The results are extremely interesting from several points of view: first of all it is clear that the costs of production and vinification are rather limited even for the most important wines and even (and including also other costs for the producers: administrative cost, machinery depreciation, marketing/publicity..).

For example let's take Chateau Petrus, one of the most expensive wines on the planet and a bottle that not many people can experience in life. The magazine has analysed the various elements of the cost of a bottle of Petrus and the final cost of a bottle of Petrus turns around 30 euros (of which 10 euros only for the bottle and the etiquette, a special anti-fraud etiquette). 30.000 bottles of Petrus are produced each year. The 2005 vintage was sold by Petrus at 450 euro and can be found now at 4500 euros at retailers.

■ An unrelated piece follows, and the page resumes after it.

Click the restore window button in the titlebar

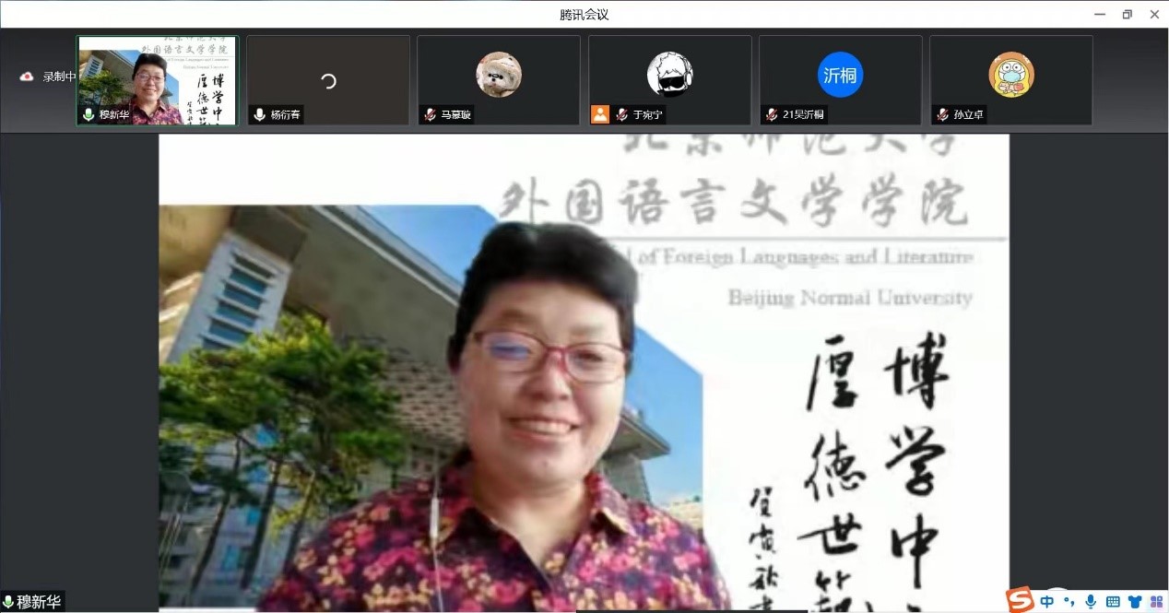coord(1126,14)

The wine represents then an enourmous source of profit for the Moueix family who owns Petrus, for its combination of moderate production costs, high price and a good number of bottles produced per year.

If we take Dom Perignon, the most famous cuvée of Moet Chandon, the total cost amounts at 17-22 euros (with a largest share for advertising, 5-10 euro, entirely different from Petrus, which does not spend on publicity and focus on the character of rarity and exclusivity). Due in particular of the enourmous number of bottles produced (5 millions per year) at non prohibitive final price (the bottle leaves the property at 75 euros and has a retail cost of 130 euros), Dom Perignon is a golden toy for Moet Chandon.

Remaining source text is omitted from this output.